• _ACTIVITY_
Copy every row below verbatim, keeping each character unchanged.

• _GIVEN ENTRIES_
-*-*-

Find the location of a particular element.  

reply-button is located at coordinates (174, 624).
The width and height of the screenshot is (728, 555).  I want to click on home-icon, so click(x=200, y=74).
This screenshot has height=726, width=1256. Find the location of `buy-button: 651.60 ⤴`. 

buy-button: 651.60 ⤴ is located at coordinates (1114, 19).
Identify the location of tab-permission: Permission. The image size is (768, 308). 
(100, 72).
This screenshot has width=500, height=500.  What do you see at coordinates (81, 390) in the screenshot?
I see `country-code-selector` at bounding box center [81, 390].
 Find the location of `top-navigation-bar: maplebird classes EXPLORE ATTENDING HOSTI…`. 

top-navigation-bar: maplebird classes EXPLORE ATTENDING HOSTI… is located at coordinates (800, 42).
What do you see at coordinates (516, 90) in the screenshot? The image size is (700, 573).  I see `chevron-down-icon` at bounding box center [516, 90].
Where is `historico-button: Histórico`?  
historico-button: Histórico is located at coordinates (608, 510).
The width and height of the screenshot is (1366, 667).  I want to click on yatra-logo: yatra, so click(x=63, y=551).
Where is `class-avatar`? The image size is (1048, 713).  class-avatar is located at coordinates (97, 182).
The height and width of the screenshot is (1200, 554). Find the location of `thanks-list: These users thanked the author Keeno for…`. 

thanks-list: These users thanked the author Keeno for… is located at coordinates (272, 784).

-*-*-

• _ANSWER SPACE_
Find the location of a particular element.  

reply-button is located at coordinates (174, 624).
The width and height of the screenshot is (728, 555).  I want to click on home-icon, so click(x=200, y=74).
This screenshot has height=726, width=1256. Find the location of `buy-button: 651.60 ⤴`. 

buy-button: 651.60 ⤴ is located at coordinates (1114, 19).
Identify the location of tab-permission: Permission. The image size is (768, 308). 
(100, 72).
This screenshot has width=500, height=500.  What do you see at coordinates (81, 390) in the screenshot?
I see `country-code-selector` at bounding box center [81, 390].
 Find the location of `top-navigation-bar: maplebird classes EXPLORE ATTENDING HOSTI…`. 

top-navigation-bar: maplebird classes EXPLORE ATTENDING HOSTI… is located at coordinates (800, 42).
What do you see at coordinates (516, 90) in the screenshot? The image size is (700, 573).  I see `chevron-down-icon` at bounding box center [516, 90].
Where is `historico-button: Histórico`?  
historico-button: Histórico is located at coordinates (608, 510).
The width and height of the screenshot is (1366, 667).  I want to click on yatra-logo: yatra, so click(x=63, y=551).
Where is `class-avatar`? The image size is (1048, 713).  class-avatar is located at coordinates (97, 182).
The height and width of the screenshot is (1200, 554). Find the location of `thanks-list: These users thanked the author Keeno for…`. 

thanks-list: These users thanked the author Keeno for… is located at coordinates (272, 784).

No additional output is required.